Monomorphization deep-dive
When you suspect monomorphization is a significant contributor for a crate, use nm (not bloaty) to
get accurate symbol sizes and grep for that crate's symbols:
nm --size-sort --reverse-sort target/optimized-release/agent-data-plane | rustfilt | grep '<crate_name>' | head -30
The first column is the hex size. Look for the same function appearing with different generic
instantiations (different hash suffixes but same base name).

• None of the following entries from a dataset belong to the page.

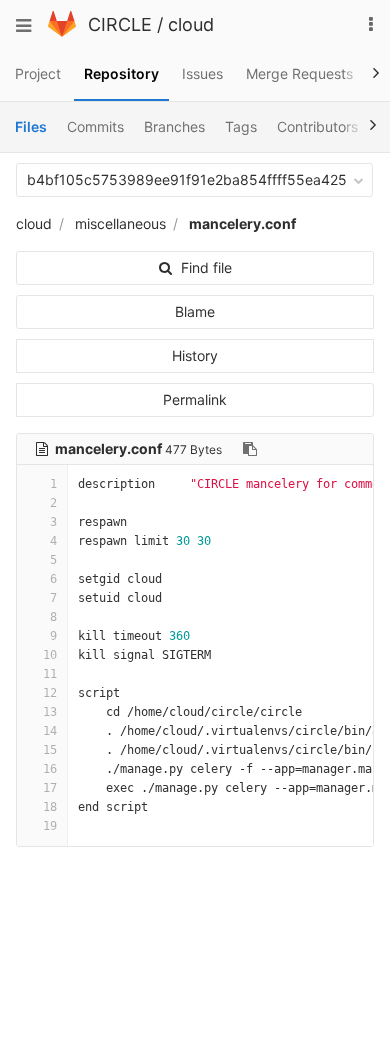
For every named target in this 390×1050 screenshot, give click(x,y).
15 (50, 750)
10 (50, 655)
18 (50, 807)
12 (50, 693)
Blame (195, 311)
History (195, 355)
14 (50, 731)
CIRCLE (120, 24)
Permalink (195, 399)
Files (31, 126)
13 (50, 712)
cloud (191, 24)
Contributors (317, 126)
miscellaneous (120, 223)
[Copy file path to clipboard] (250, 449)
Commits (95, 126)
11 (50, 674)
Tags (241, 126)
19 (50, 826)
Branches (174, 126)
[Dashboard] (62, 31)
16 (50, 769)
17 (50, 788)
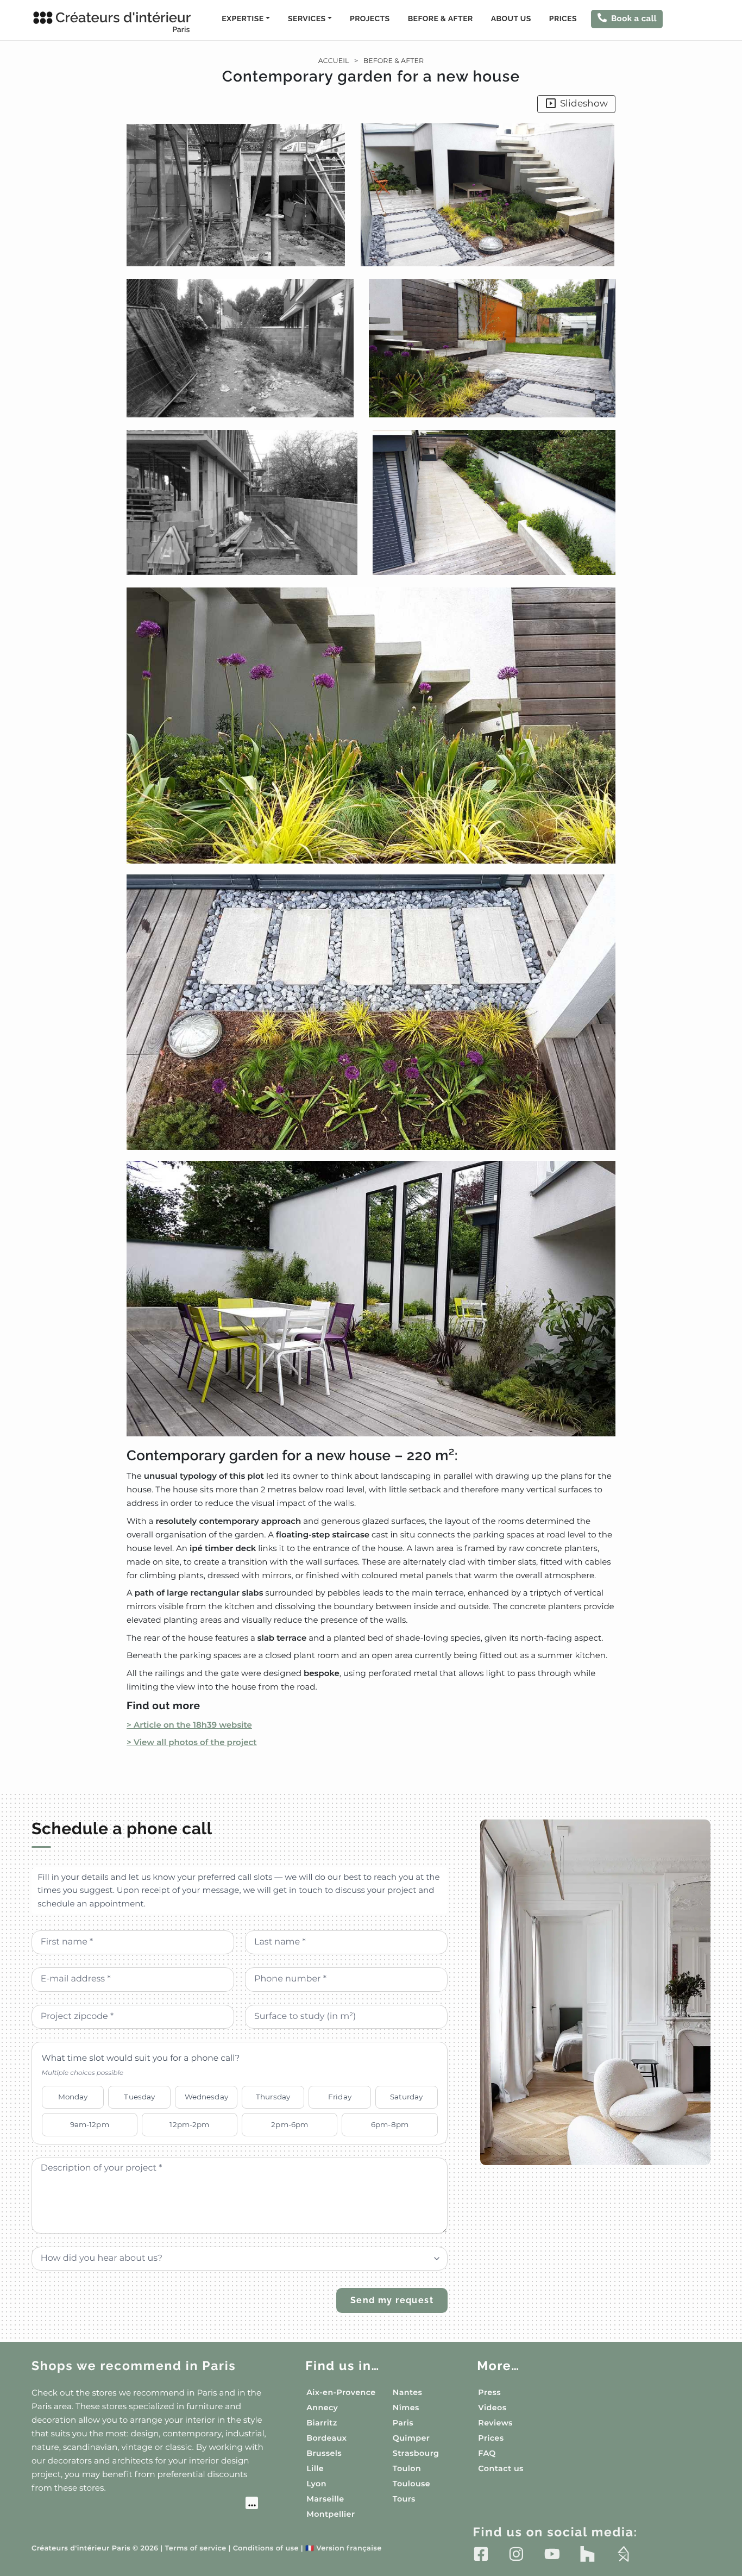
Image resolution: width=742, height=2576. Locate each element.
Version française (343, 2548)
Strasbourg (416, 2453)
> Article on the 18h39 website (189, 1725)
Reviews (495, 2423)
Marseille (325, 2499)
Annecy (322, 2407)
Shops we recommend (134, 2366)
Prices (563, 19)
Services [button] (306, 19)
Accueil (333, 61)
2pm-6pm (289, 2124)
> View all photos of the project (192, 1742)
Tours (404, 2499)
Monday (73, 2096)
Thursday (273, 2096)
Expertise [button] (242, 19)
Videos (492, 2407)
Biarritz (321, 2423)
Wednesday (206, 2096)
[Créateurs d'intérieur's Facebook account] (481, 2553)
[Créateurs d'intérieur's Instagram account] (516, 2553)
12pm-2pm (189, 2124)
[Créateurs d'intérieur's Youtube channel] (552, 2553)
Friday (339, 2096)
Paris (403, 2423)
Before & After (440, 19)
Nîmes (406, 2407)
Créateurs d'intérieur (123, 21)
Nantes (408, 2392)
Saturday (406, 2096)
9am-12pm (89, 2124)
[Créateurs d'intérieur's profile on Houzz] (587, 2553)
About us (511, 19)
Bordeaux (326, 2438)
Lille (315, 2468)
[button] (371, 779)
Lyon (316, 2484)
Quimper (411, 2438)
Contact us (500, 2468)
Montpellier (330, 2514)
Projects (370, 19)
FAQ (486, 2453)
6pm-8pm (389, 2124)
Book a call (634, 18)
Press (489, 2392)
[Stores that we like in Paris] (145, 2504)
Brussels (324, 2453)
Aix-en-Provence (340, 2392)
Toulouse (411, 2484)
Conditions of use (266, 2548)
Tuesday (139, 2096)
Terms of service (195, 2548)
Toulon (407, 2468)
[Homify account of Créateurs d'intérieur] (623, 2553)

Count unique instantiations vs unique
base function names to quantify the monomorphization overhead.
Step 5: Present findings
Produce a summary table like:
| Rank | Crate/Module | Size | Category | Feasibility | Notes |
|---|
| 1 | example_crate | ~1.5 MiB | Third-party dep | Medium | Could disable unused features X, Y |
| 2 | saluki_io::net | ~800 KiB | Monomorphization | Easy | 12 instantiations of send_request<T>, type-erasure viable |
| ... | | | | | |
Categories: third-party dep, workspace code, monomorphization, embedded data, protocol buffers, serialization/deserialization
Feasibility: easy / medium / hard with a one-line rationale.
After presenting the table, ask the user:
"Would you like me to create a plan to tackle any of these specific areas?"
Do NOT proceed to implementation without user direction. The goal of this skill is diagnosis and
feasibility assessment, not automatic refactoring.